O que é a moda? Bem, de acordo com um certo Aurélio Buarque de Holanda Ferreira, moda é uma maneira de ser e de se vestir, passageira, influenciada pelas idéias e conceitos da sociedade. Há os que discordem e digam que moda é apenas uma maneira de padronizar as pessoas para ganhar dinheiro, o que não é totalmente falso.
Porém, em minha opinião, moda é algo que as pessoas fazem hoje para se lembrarem e rirem daqui a alguns anos. Vou dar um bom exemplo disso. Certa vez eu estava conversando com meus pais e meu tio Martin. Eles estavam relembrando a época quando eram jovens e meu tio falou de uma topeca que ele teve. Achei a palavra engraçada e comecei a rir, mas depois ele explicou que diabos era aquilo. Topeca era uma marca, um tipo de calça, assim como hoje temos a calça jeans (O que será que as gerações futuras irão pensar desse nome?).
Mas a coisa não parou por aí. Eles começaram a relembrar toda a moda dos anos 70. Havia a quets (ou kets), que era uma marca de conga, que por sua vez é um tipo de calçado. Havia também a camisa feita com o tecido volta ao mundo, que tinha esse nome porque você poderia dar a volta ao mundo com essa camisa e ela não estragaria. (Preciso arranjar um pouco desse tecido e fazer algumas cuecas para mim.) Também usavam naquela época as calças boca-de-sino, cuja abertura da perna media, no mínimo, meio metro.

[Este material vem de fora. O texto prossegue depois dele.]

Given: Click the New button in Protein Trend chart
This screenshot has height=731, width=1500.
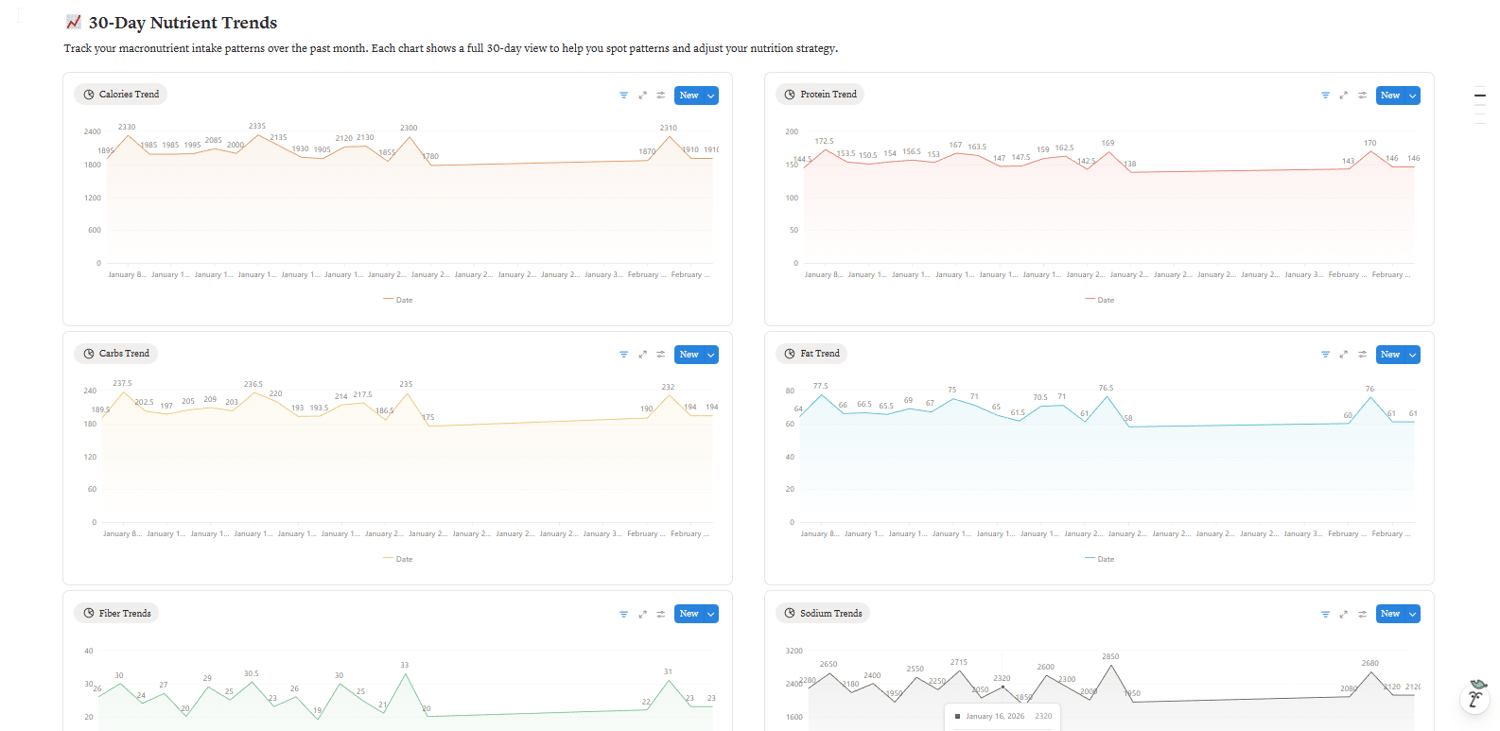Looking at the screenshot, I should [x=1389, y=96].
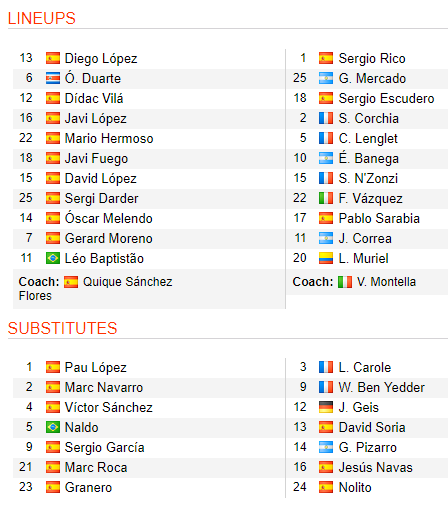
Task: Click the SUBSTITUTES section heading
Action: (x=63, y=328)
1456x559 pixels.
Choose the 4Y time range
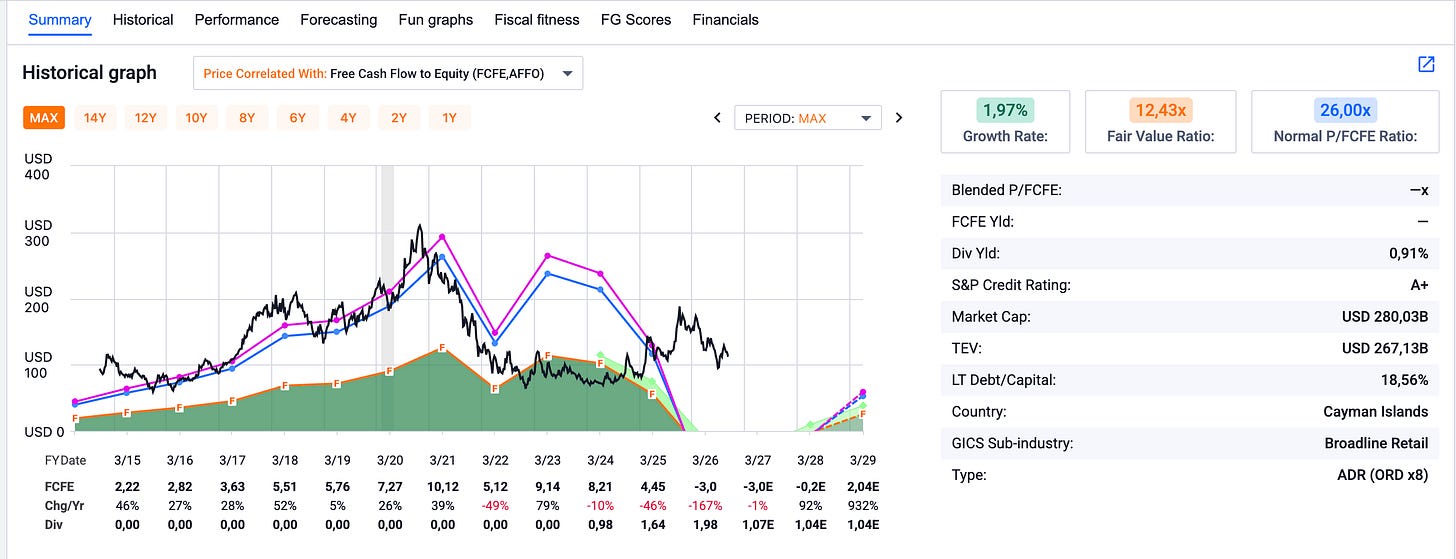(x=348, y=118)
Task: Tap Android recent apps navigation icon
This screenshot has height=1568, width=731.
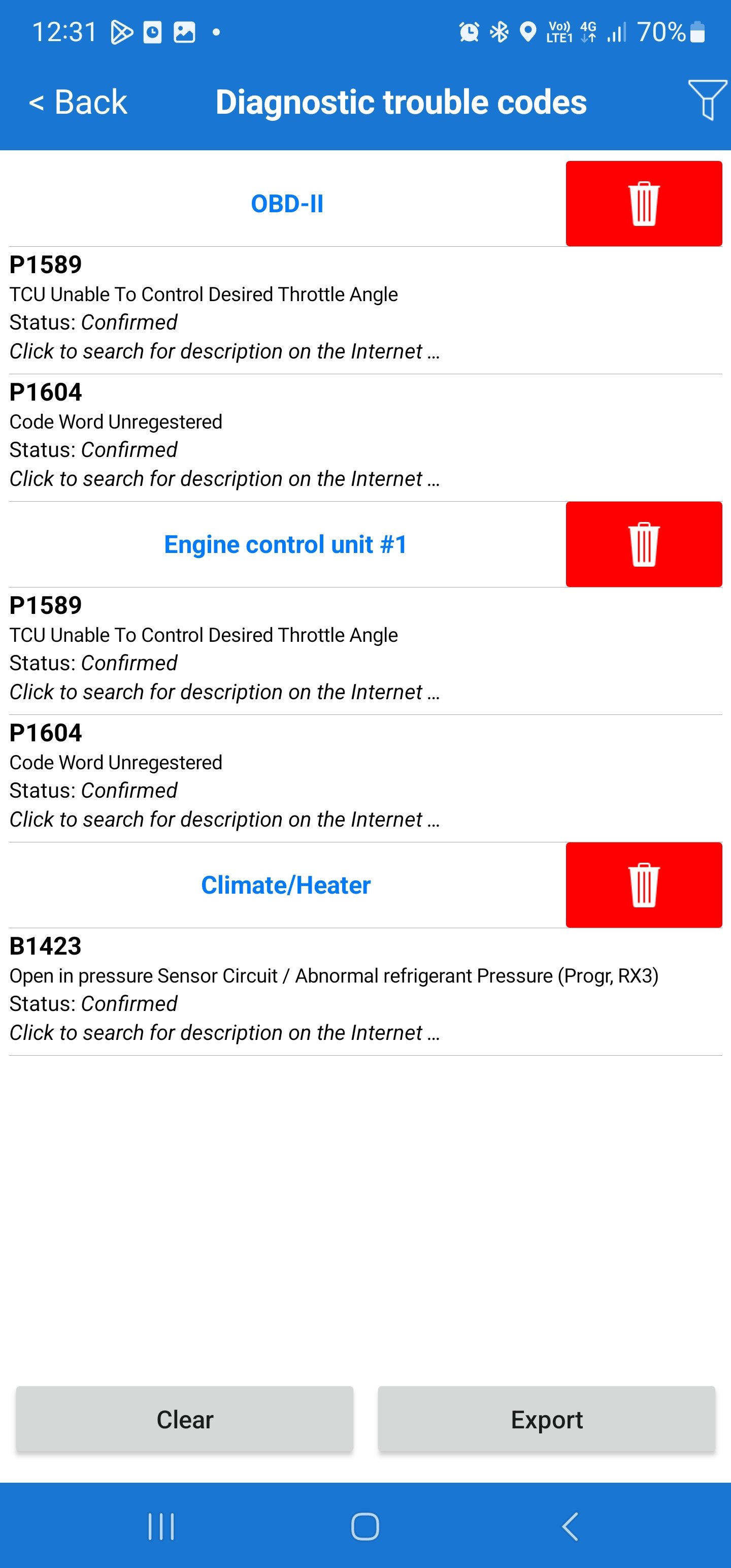Action: 161,1526
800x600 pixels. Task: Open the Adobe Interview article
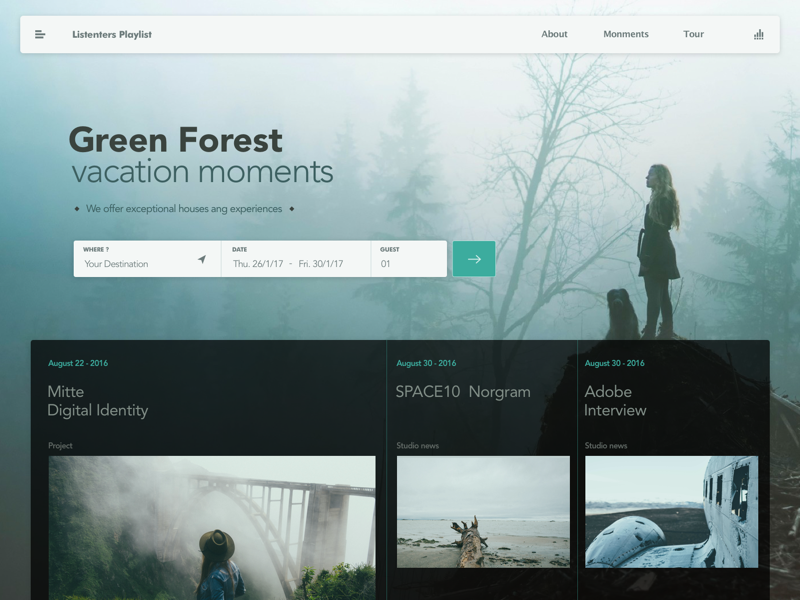[614, 402]
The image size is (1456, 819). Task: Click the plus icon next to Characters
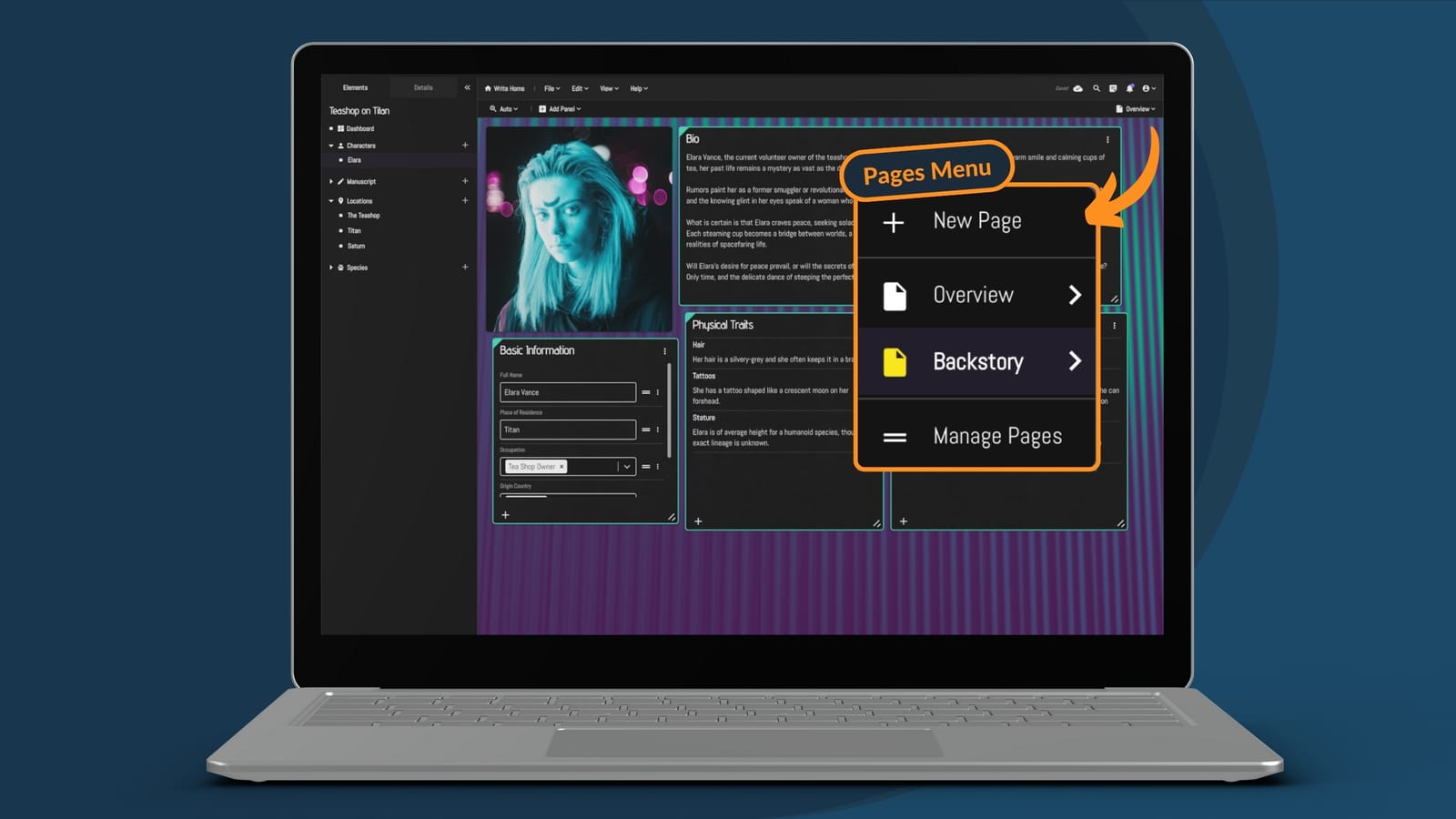point(465,145)
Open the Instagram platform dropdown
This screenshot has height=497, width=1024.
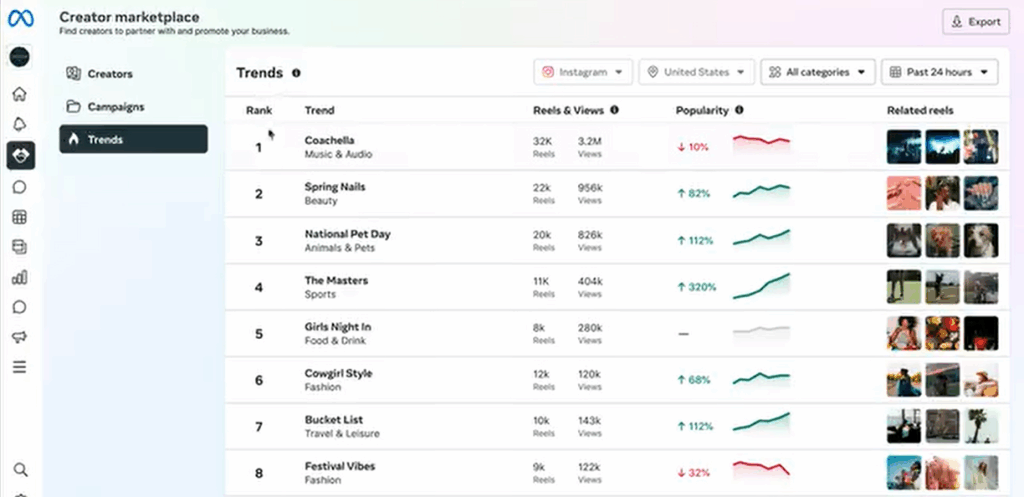[x=584, y=72]
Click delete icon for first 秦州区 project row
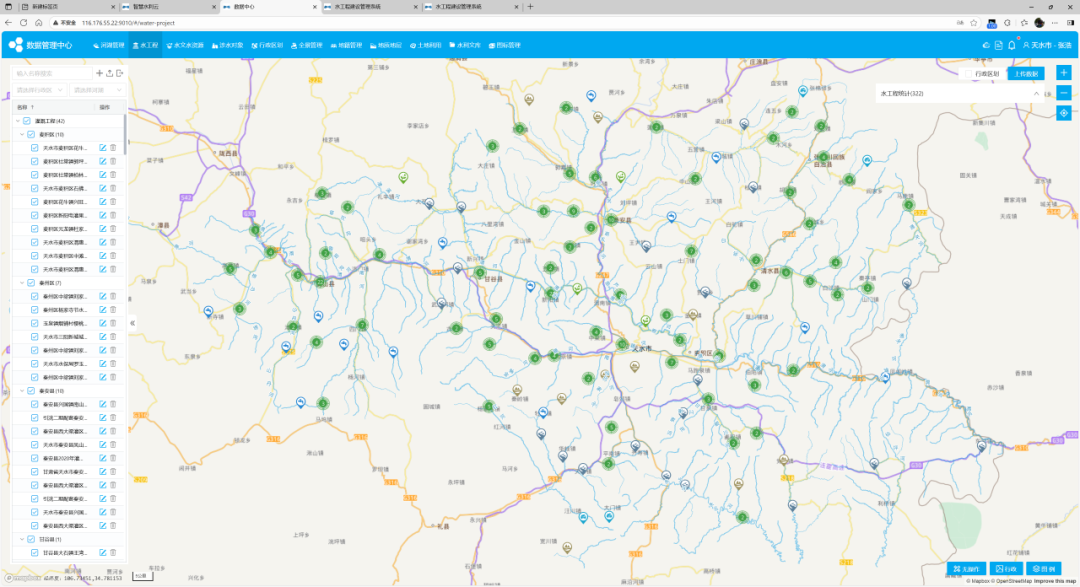 click(113, 297)
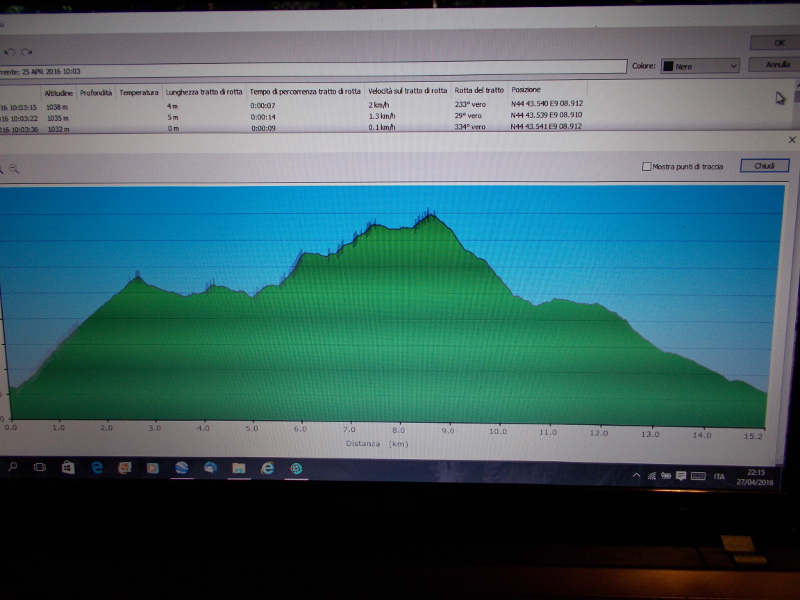This screenshot has width=800, height=600.
Task: Launch Internet Explorer from the taskbar
Action: (x=267, y=468)
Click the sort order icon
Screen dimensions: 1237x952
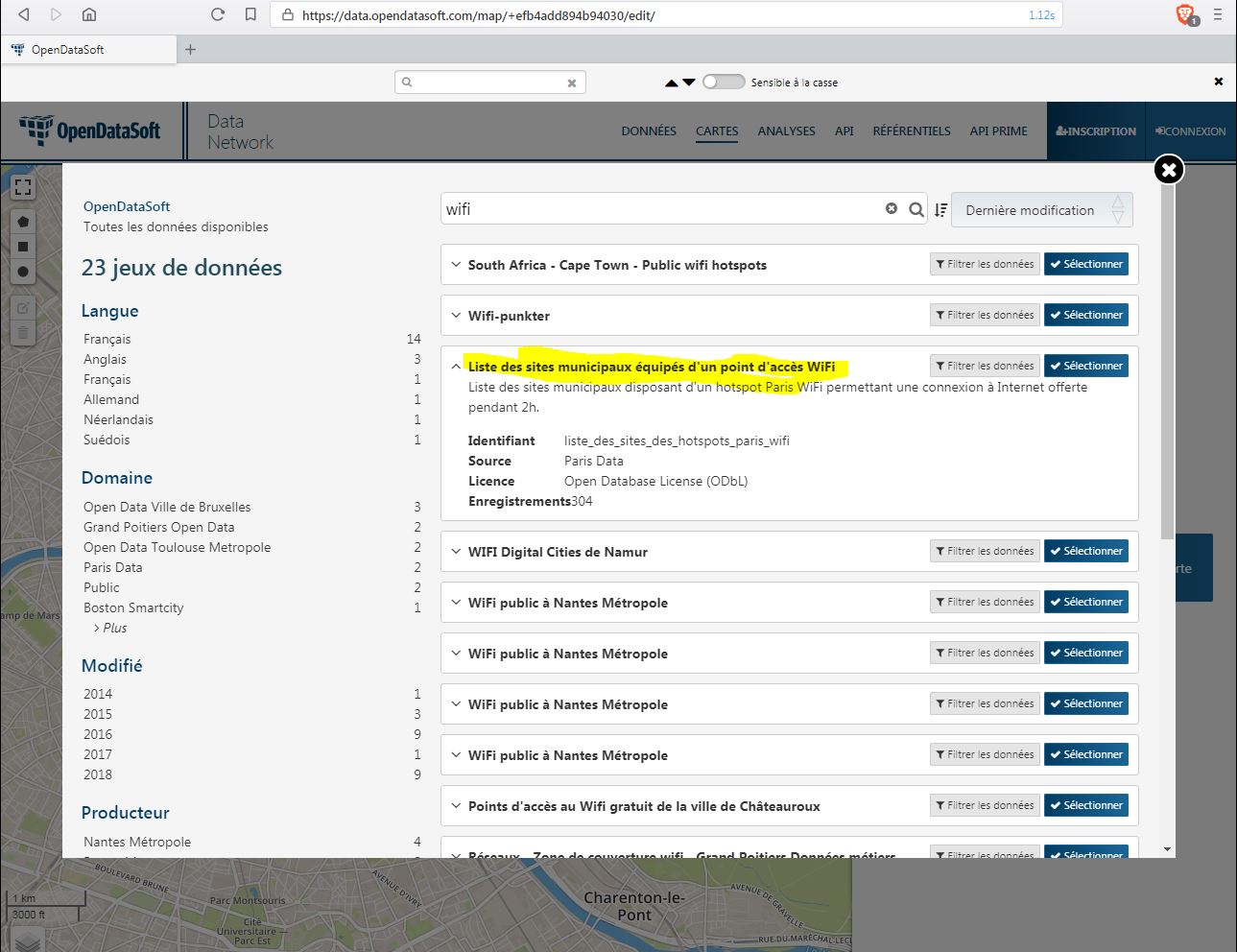940,210
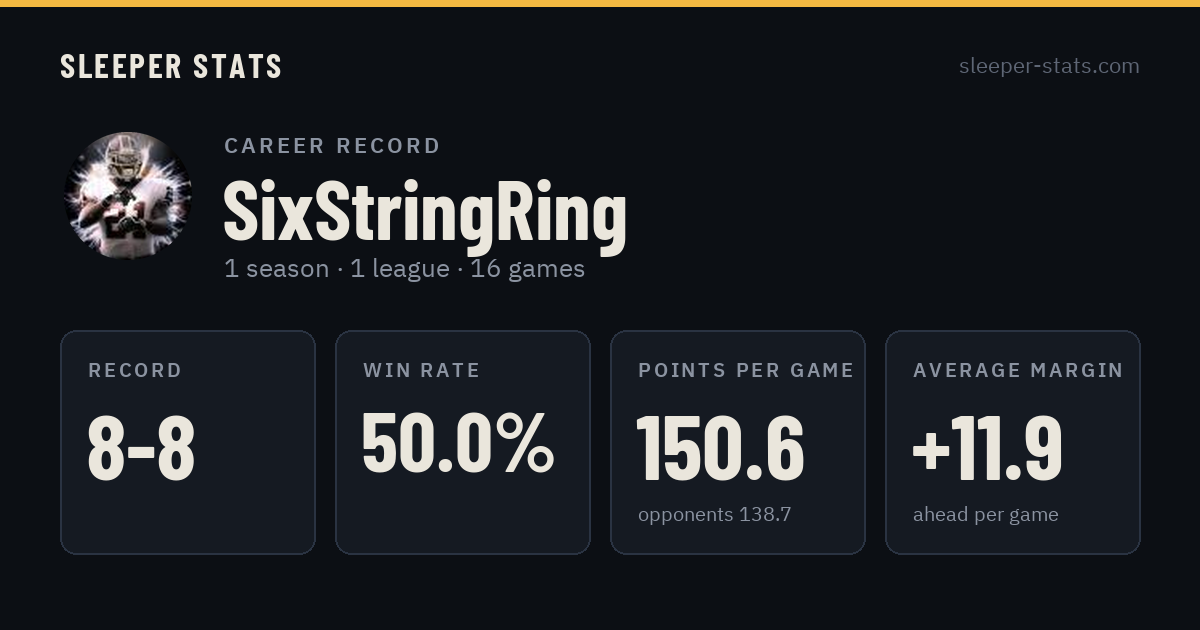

Em certo momento meu pai lembrou-se de uma propaganda do rádio que dizia o seguinte: "Compre Brim Coringa, não encolhe nem 'churinga'." Mas além de tudo isso ainda havia os sapatos-plataforma, as discotecas e, como não poderia deixar de ser, os ternos com as belíssimas cores mamãe-não-me-perca-no-shopping e já-fui-demarcado-pelo-IBAMA, além de outras ainda não catalogadas.
Isso tudo faz-me pensar: "O que será que as gerações futuras irão dizer da moda de hoje?". As calças de skatistas (vulgo bombacha moderna ou calça de cagado), os óculos escuros olho-de-vespa, aqueles bonés que ficam grudados na cabeça e se dizem "anatômicos", cabelos cortados curtinhos (Nossa! Quanto "C"), camisas manchadas com Q-Boa, e todo esse monte de coisas as quais damos o nome de moda. Provavelmente eles pensarão o mesmo que pensamos hoje das modas de antigamente: "Deus do céu!!! Ninguém nunca falou nada a eles sobre senso de ridículo?"